Silvia ViñasPROVO, Utah (Jan. 30, 2015)—A story is more than just a collection of words. It’s also the voice of the speaker, whether it’s rocking with laughter or trembling with held-back emotion. These voices hint at a larger background and add the human element – an element that is often lost when translated to another language.

It’s a problem that Radio Ambulante seeks to resolve by collecting and presenting stories in the original, untranslated voices of their tellers – exclusively in Spanish.

Silvia Viñas, a producer and editor for Radio Ambulante, presented the program and its goals in a lecture hosted by the Department of Spanish and Portuguese. Viñas is a BYU alumna and has recently returned to Provo with her family after living in Chile.

Started in 2011, Radio Ambulante is a biweekly podcast focused on presenting personal, real-life stories from all over the Spanish-speaking world. Though there are similar programs that operate in English (for example, This American Life), it is the first program of its kind to broadcast entirely in Spanish.

Viñas began her presentation by addressing a question: Why only record in Spanish? Why not translate them from English like other programs do?

“Sound is king, and it needs to be authentic,” Viñas said. To illustrate her point, Viñas referred to an experiment by Radiolab to appeal to a Hispanic audience. The program recorded several episodes in English, translated them, then had Spanish-speakers re-perform the episode.
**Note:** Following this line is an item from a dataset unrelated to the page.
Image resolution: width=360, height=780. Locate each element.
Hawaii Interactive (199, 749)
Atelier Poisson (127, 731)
Viñas played both the English and Spanish recordings.

According to Viñas, the Spanish recording came off forced and stale, with speakers imitating the natural reactions of the English speakers but failing to capture their authenticity. Even though the dialogue had been translated thoroughly and accurately, the voice of the original speakers had been lost.

Viñas tied this experience home for English speakers by connecting it to the October General Conference of The Church of Jesus Christ of Latter-day Saints. For the first time in the Church’s history, speakers were encouraged to speak from the pulpit in their native tongues. At the time, many English-speakers complained that the English dubs played over the speakers lacked the emotion and personality they were used to hearing during General Conference. “Finally,” Viñas said, “you feel our pain.”
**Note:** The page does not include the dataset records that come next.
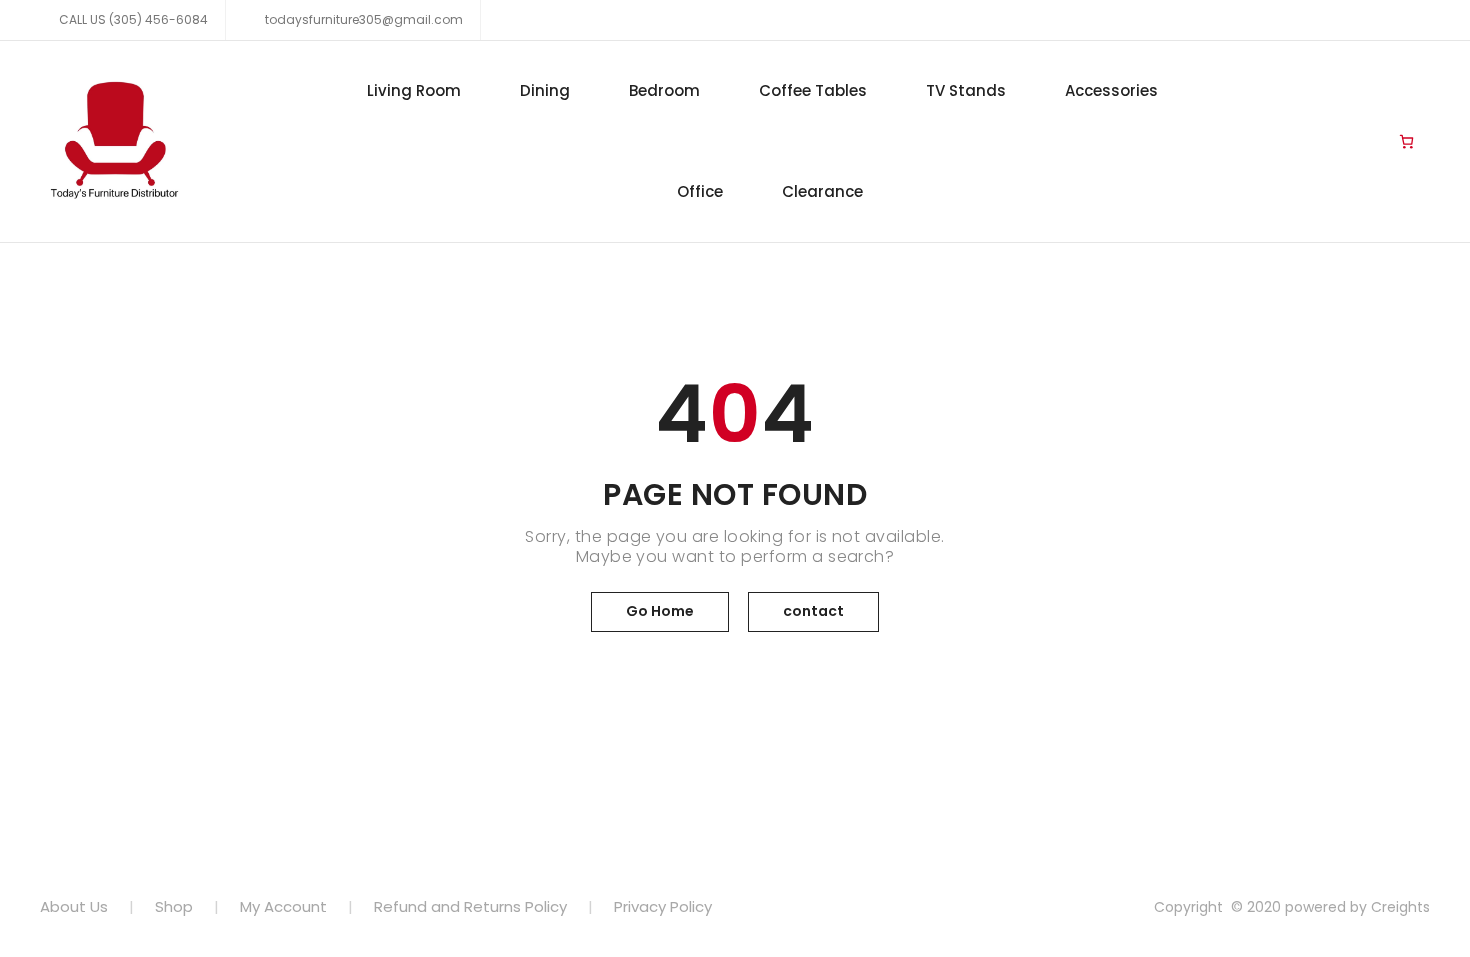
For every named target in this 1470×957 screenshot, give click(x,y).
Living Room (414, 90)
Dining (545, 90)
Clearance (822, 191)
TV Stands (966, 90)
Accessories (1111, 90)
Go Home (660, 611)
In order to preserve that voice, Radio Ambulante takes story submissions from Spanish-speakers all over the world and only broadcasts the original, untranslated recordings. Interviewers take it one step further by going to storytellers in their own homes or places of work, in the belief that the environments shape the stories being told.

Besides preserving voice, Radio Ambulante has been a strong tool for cultural interaction. The program often leaves detractors incredulous that it is able to sustain an international audience. “Some say, ‘No one from Ecuador is going to listen to a story from Chile,’” Viñas related. “And no one from Chile will listen to a story from Ecuador.”

These detractors have been proven wrong time and time again, and Radio Ambulante enjoys a large audience irrespective of borders. For example, “El estudiante rebelde” – an episode about a Chilean student criticizing his boys-only school – found its largest listening demographic in Brazil, which was especially impressive given that the country’s official language is Portuguese. The episode’s second largest audience was found in the US, followed by the rest of South America and Europe. Regardless of any story’s nation of origin, it is always able to find a ready audience abroad.

Radio Ambulante has established a strong following in the US. Viñas said, “We think that Radio Ambulante is so popular here because it’s a way to reconnect with Latin America.” Many residents of the US have come directly from Latin American countries, and the program gives them a chance to maintain ties with their roots. And for those who are interested in these same issues but do not speak Spanish, Radio Ambulante is producing a new English-language series for Public Radio International called Radio Ambulante: Unscripted.

Viñas further explained that – with over 54 million Hispanic Americans living in the US – she and the rest of Radio Ambulante consider the US to be part of Latin America itself. That’s a tie that Radio Ambulante will continue to strengthen as it grows, collecting more stories and sending them across the world.